(CN) – The widow of former Kaiser Permanente CEO Bernard Tyson Sr. filed a lawsuit against his childhood friend on Friday, alleging the man conned Tyson into purchasing a San Francisco condo.
The lawsuit, filed in Superior Court in San Francisco County, claims that Dwight Davenport originally proposed joint ownership in a condominium unit with Tyson in 2018. In May of that year, Tyson purchased the condo in his name.
Davenport proposed setting up a corporation for the joint ownership, according to the complaint, for tax avoidance purposes.
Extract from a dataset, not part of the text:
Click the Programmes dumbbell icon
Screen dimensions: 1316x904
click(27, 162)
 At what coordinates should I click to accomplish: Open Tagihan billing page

Tyson’s widow, Virgil Denise Bradley-Tyson, said her husband agreed to about $3 million in contracts to refurbish and remodel the property.
Davenport created the corporation, BJT Holdings, for the purpose of setting up joint ownership, but then quietly drafted a grant deed giving BJT 75% ownership in the property and only 25% to Tyson, according to the lawsuit.
Bradley-Tyson said she discovered the grant deed after her husband’s sudden death last November at the age of 60. She said Davenport’s own tax preparation business DCI had been faltering at the time the deal was made, but didn’t inform her husband of it.
“Plaintiff is informed and believes… that Bernard was unaware of Davenport and DCIs’ financial and legal problems and at all times Bernard continued to place great trust and confidence in Davenport,” the lawsuit states.
In forming BJT Holdings, Bradley-Tyson said only Davenport signed the articles of incorporation, which gave him the ability to execute bylaws for the company and bilk her husband out of his ownership interest.
“Davenport, who had had financial and legal problems for many years, undertook these actions to wrongfully claim a portion of the Property for himself,” the lawsuit states. “Plaintiff is informed and believes and thereon alleges that Bernard did not sign either the Articles or the Bylaws and was unaware of Davenport’s true intention in creating BJT.”
Bradley-Tyson is seeking to quiet the title to the property, as well as punitive damages. She is represented by Jeffrey Belote of San Francisco-based Clark Hill LLP.